| Exercise prompt |
In how many lines of these records does the word "computer" appear? Give the number by itself.

| Supplied data |
+--

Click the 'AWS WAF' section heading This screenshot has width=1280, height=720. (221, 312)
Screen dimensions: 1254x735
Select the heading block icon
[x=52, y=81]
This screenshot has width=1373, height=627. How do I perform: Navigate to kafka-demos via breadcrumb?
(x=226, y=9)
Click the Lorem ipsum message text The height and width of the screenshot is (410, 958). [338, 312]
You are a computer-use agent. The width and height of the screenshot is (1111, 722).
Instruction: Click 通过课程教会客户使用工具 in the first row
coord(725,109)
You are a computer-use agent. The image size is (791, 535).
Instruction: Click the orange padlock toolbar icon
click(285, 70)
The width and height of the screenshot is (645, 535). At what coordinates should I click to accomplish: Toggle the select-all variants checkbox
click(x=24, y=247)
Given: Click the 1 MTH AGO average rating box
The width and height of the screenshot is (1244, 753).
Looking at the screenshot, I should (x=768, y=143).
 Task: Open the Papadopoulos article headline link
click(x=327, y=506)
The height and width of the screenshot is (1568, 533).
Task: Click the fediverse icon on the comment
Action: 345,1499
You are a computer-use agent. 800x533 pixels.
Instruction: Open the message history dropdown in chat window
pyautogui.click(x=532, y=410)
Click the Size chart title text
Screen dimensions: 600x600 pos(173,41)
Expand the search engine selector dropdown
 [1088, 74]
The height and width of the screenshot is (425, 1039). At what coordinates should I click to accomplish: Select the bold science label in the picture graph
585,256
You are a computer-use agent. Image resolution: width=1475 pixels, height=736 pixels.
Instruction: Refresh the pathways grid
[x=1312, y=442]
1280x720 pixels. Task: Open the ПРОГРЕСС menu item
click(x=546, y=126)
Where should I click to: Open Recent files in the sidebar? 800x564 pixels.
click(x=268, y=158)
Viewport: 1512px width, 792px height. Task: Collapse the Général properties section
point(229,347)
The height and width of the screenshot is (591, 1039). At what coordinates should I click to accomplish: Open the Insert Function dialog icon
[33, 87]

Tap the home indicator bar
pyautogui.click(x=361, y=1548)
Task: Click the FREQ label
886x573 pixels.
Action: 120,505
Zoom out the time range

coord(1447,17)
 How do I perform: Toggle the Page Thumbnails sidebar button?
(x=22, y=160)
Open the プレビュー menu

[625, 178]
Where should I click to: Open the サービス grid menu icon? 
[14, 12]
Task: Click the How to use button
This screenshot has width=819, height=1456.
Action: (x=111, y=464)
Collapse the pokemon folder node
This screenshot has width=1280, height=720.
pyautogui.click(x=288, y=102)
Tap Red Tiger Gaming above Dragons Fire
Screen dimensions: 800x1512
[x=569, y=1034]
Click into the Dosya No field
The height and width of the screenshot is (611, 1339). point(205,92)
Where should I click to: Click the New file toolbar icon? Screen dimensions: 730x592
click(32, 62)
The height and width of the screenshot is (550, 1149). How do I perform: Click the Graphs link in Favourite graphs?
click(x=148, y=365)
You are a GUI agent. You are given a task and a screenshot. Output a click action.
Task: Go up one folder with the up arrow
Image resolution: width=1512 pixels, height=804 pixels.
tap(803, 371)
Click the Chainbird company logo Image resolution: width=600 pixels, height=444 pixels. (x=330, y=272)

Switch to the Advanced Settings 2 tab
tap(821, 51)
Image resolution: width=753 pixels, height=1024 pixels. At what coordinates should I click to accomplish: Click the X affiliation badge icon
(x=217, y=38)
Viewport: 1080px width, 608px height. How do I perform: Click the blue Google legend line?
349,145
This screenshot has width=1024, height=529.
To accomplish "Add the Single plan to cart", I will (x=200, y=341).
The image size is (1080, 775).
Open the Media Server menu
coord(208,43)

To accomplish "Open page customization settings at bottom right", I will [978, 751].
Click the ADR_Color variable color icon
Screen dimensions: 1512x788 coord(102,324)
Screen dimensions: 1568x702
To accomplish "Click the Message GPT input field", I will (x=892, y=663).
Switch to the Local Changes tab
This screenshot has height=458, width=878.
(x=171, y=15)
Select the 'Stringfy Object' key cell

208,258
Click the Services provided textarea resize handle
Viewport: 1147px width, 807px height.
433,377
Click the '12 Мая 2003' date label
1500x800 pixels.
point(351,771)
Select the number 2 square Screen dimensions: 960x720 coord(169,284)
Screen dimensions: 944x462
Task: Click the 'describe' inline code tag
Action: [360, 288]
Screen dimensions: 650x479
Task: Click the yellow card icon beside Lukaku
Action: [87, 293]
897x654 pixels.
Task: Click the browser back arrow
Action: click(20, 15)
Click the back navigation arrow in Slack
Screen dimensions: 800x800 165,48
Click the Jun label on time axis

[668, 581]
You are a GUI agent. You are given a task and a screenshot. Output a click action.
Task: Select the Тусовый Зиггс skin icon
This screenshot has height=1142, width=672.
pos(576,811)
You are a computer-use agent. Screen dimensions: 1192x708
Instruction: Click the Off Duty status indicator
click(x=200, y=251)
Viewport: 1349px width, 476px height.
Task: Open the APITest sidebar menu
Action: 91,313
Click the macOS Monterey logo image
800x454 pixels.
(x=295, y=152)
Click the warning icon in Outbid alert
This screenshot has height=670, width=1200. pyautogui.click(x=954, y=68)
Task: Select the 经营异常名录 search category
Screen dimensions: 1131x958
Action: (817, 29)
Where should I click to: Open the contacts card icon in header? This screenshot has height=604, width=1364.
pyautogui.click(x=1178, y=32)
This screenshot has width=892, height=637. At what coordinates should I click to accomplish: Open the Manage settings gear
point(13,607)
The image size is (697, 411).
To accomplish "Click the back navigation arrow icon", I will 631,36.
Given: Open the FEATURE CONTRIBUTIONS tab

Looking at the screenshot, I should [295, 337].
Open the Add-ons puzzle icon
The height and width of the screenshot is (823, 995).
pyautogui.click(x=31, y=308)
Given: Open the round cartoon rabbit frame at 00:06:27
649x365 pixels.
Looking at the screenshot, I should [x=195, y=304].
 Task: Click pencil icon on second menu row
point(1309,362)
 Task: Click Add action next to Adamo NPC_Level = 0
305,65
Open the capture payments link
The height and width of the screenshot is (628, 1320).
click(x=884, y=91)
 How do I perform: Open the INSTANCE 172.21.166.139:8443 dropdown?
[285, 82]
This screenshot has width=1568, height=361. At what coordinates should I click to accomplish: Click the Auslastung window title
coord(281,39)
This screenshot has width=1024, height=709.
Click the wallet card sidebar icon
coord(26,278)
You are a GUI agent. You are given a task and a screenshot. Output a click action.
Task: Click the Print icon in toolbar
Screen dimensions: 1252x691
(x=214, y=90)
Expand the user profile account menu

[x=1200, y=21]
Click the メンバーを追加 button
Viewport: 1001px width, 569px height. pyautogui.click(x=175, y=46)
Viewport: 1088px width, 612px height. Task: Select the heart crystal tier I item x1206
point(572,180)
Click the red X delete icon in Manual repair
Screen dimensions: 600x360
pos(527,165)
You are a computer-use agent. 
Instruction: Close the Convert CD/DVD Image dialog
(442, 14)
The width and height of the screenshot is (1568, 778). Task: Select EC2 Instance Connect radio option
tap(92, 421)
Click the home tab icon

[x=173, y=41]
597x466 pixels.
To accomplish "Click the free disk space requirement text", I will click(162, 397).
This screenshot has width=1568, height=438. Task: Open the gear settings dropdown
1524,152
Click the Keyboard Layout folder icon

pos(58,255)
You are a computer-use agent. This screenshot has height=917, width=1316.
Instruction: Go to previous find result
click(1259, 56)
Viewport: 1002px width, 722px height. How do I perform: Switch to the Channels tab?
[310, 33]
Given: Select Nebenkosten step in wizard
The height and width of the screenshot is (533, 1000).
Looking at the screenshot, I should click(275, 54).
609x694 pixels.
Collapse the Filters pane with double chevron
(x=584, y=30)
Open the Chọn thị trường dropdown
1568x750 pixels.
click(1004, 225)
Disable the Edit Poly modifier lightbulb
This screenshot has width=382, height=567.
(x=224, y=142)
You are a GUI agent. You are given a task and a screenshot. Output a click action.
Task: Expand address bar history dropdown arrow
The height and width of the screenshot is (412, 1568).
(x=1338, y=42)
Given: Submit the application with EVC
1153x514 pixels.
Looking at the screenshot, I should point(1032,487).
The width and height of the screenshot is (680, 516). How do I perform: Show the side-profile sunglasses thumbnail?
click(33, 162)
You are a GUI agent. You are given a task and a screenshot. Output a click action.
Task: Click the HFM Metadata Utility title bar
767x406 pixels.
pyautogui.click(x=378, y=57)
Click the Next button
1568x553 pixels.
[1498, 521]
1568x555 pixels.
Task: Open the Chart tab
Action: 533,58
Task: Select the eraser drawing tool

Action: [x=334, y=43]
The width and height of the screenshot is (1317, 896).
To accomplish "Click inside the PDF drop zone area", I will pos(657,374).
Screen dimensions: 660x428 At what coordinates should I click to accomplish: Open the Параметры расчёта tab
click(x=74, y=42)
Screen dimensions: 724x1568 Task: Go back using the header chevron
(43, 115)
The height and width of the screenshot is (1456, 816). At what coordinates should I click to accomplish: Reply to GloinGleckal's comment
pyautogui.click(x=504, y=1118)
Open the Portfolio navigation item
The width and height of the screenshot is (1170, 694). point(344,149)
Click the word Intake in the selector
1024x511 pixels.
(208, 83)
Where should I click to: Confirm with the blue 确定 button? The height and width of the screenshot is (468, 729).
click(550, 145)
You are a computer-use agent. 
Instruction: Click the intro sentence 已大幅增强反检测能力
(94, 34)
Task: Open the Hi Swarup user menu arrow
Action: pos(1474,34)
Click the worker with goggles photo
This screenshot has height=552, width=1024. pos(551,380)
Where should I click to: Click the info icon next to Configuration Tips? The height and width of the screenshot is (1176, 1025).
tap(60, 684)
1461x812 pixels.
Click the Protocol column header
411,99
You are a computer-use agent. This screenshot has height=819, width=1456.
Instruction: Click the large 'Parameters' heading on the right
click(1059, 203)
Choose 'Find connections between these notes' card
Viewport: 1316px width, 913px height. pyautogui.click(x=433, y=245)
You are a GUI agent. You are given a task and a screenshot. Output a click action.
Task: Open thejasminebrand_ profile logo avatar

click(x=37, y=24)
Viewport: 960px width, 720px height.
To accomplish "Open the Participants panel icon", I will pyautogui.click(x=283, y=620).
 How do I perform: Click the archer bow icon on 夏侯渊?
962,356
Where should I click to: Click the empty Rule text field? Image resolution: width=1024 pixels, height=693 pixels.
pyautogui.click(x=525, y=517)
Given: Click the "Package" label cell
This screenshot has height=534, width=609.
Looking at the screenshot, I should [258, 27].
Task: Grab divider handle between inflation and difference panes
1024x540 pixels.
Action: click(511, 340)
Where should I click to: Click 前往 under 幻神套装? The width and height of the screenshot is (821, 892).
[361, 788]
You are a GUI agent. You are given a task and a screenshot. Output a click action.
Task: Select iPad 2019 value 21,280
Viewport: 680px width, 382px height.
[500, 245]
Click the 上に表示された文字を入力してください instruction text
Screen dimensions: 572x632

+--

| Solution to this exercise |
9